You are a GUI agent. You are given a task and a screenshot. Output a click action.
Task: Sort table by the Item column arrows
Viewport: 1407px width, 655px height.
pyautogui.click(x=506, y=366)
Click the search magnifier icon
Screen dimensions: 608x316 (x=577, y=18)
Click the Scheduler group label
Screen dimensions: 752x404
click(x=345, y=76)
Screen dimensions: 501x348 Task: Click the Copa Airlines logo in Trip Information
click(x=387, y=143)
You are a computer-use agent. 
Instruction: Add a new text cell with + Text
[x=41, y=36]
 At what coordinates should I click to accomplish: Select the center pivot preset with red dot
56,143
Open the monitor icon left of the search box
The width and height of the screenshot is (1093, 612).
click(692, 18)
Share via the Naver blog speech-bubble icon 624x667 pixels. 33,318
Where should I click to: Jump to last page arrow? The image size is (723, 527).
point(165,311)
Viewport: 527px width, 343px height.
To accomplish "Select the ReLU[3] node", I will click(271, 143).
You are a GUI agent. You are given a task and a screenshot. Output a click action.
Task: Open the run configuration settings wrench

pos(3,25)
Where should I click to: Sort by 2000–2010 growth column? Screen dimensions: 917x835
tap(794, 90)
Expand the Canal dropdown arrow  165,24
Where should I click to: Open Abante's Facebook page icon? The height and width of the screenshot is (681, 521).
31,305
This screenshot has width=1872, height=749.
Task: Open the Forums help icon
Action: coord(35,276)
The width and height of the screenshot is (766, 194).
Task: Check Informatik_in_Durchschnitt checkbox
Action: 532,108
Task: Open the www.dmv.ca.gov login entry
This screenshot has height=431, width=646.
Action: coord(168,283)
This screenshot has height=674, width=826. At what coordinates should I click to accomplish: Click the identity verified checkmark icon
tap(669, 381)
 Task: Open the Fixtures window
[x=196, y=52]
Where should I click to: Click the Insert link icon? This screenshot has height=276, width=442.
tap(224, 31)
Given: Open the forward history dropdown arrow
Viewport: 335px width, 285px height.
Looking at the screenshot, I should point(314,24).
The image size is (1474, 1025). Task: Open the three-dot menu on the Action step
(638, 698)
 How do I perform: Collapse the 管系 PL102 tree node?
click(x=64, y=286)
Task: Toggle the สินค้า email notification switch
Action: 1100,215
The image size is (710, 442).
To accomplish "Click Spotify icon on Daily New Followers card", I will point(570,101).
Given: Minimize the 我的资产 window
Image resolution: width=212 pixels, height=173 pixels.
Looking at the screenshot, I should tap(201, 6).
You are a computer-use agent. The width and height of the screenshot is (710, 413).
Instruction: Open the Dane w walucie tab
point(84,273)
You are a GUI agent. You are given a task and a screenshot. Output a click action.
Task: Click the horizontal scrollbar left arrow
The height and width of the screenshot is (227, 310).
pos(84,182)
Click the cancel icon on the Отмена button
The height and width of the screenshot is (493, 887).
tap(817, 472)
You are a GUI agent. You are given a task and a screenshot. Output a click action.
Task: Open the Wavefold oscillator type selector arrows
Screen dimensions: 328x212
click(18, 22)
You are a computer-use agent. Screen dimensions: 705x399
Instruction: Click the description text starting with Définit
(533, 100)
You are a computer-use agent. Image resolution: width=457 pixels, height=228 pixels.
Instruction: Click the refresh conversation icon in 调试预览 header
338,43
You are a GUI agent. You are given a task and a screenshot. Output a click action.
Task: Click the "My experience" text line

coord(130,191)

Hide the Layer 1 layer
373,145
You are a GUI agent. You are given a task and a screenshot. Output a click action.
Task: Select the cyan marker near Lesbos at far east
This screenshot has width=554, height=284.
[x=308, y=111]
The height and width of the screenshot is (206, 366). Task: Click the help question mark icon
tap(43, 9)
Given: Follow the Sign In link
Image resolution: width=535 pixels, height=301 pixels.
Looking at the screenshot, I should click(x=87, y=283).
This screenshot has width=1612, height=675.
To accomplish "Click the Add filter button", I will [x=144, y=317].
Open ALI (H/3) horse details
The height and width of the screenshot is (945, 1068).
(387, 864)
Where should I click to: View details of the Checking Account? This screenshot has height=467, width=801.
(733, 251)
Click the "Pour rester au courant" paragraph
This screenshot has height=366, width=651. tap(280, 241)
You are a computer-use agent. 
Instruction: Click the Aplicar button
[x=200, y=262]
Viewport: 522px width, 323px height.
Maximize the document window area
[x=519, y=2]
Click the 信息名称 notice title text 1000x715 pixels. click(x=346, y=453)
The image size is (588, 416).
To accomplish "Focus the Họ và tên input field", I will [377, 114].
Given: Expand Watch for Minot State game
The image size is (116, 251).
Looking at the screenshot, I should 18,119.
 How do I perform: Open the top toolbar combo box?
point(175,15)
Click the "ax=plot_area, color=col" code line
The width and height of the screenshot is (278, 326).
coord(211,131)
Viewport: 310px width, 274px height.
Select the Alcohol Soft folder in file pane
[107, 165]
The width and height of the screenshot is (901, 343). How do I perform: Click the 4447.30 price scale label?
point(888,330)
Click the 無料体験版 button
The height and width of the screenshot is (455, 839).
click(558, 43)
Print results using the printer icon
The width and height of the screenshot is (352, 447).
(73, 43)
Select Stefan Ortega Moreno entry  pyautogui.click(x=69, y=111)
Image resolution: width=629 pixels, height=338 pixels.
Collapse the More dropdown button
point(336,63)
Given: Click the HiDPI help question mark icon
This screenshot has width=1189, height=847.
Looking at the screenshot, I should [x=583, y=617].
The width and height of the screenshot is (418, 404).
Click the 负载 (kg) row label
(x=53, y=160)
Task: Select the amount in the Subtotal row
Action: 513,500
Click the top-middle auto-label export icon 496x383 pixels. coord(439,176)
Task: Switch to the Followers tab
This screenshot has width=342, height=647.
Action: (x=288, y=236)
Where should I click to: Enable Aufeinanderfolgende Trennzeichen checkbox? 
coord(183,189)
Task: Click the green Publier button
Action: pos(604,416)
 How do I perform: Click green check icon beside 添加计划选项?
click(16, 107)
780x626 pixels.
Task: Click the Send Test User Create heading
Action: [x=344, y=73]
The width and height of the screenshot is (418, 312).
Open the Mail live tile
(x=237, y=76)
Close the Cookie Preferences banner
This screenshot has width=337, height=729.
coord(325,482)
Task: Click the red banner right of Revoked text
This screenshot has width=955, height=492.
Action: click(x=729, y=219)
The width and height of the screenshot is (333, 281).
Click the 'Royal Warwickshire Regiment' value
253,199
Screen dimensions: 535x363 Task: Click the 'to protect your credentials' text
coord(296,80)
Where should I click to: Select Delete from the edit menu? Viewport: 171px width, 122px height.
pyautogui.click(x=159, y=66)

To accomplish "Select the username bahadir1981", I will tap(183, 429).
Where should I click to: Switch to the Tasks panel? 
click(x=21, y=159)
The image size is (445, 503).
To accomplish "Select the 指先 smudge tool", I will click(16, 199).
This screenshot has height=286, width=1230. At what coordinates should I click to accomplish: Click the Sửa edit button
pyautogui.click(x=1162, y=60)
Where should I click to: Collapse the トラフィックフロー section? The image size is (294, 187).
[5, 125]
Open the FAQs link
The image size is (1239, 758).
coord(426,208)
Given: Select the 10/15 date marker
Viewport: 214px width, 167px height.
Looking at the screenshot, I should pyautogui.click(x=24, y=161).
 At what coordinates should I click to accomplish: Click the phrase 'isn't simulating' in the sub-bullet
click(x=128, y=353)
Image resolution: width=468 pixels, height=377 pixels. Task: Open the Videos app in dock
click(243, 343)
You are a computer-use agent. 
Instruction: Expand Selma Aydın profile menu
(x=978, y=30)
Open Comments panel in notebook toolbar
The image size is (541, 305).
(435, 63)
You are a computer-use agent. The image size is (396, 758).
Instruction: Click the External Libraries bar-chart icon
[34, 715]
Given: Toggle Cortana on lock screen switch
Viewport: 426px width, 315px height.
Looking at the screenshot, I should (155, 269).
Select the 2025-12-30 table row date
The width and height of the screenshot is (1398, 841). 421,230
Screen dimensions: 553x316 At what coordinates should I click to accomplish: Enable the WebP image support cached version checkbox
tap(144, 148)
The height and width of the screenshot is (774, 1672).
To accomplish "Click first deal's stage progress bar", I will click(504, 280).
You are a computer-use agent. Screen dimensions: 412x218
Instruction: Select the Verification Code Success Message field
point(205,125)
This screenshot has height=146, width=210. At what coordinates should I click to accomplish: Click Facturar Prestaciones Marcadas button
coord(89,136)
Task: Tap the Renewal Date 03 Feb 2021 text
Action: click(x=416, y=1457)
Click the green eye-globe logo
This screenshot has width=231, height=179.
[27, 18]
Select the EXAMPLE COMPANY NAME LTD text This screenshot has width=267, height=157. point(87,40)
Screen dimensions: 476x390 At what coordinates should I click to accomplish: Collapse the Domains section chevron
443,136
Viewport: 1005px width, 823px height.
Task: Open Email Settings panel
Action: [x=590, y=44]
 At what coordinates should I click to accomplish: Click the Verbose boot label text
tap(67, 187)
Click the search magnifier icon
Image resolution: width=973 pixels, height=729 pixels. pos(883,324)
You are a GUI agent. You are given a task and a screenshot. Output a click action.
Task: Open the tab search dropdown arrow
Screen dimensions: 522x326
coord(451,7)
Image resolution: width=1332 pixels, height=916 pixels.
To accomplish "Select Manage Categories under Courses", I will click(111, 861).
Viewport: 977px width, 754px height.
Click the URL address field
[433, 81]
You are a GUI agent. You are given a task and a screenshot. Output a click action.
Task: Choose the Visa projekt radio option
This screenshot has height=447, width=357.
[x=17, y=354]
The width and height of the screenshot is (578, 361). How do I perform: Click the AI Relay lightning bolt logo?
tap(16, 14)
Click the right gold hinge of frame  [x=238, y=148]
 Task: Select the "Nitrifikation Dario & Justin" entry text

WHAT THE TASK ASKS »
The range runs from the line with "Screen dimensions: 476x390" to the last line of the entries above, both included. Restate it word for word.

SOLUTION TO THIS PROBLEM »
Screen dimensions: 476x390 At what coordinates should I click to accomplish: Collapse the Domains section chevron
443,136
Viewport: 1005px width, 823px height.
Task: Open Email Settings panel
Action: [x=590, y=44]
 At what coordinates should I click to accomplish: Click the Verbose boot label text
tap(67, 187)
Click the search magnifier icon
Image resolution: width=973 pixels, height=729 pixels. pos(883,324)
You are a GUI agent. You are given a task and a screenshot. Output a click action.
Task: Open the tab search dropdown arrow
Screen dimensions: 522x326
coord(451,7)
Image resolution: width=1332 pixels, height=916 pixels.
To accomplish "Select Manage Categories under Courses", I will click(111, 861).
Viewport: 977px width, 754px height.
Click the URL address field
[433, 81]
You are a GUI agent. You are given a task and a screenshot. Output a click action.
Task: Choose the Visa projekt radio option
This screenshot has height=447, width=357.
[x=17, y=354]
The width and height of the screenshot is (578, 361). How do I perform: Click the AI Relay lightning bolt logo?
tap(16, 14)
Click the right gold hinge of frame  [x=238, y=148]
 Task: Select the "Nitrifikation Dario & Justin" entry text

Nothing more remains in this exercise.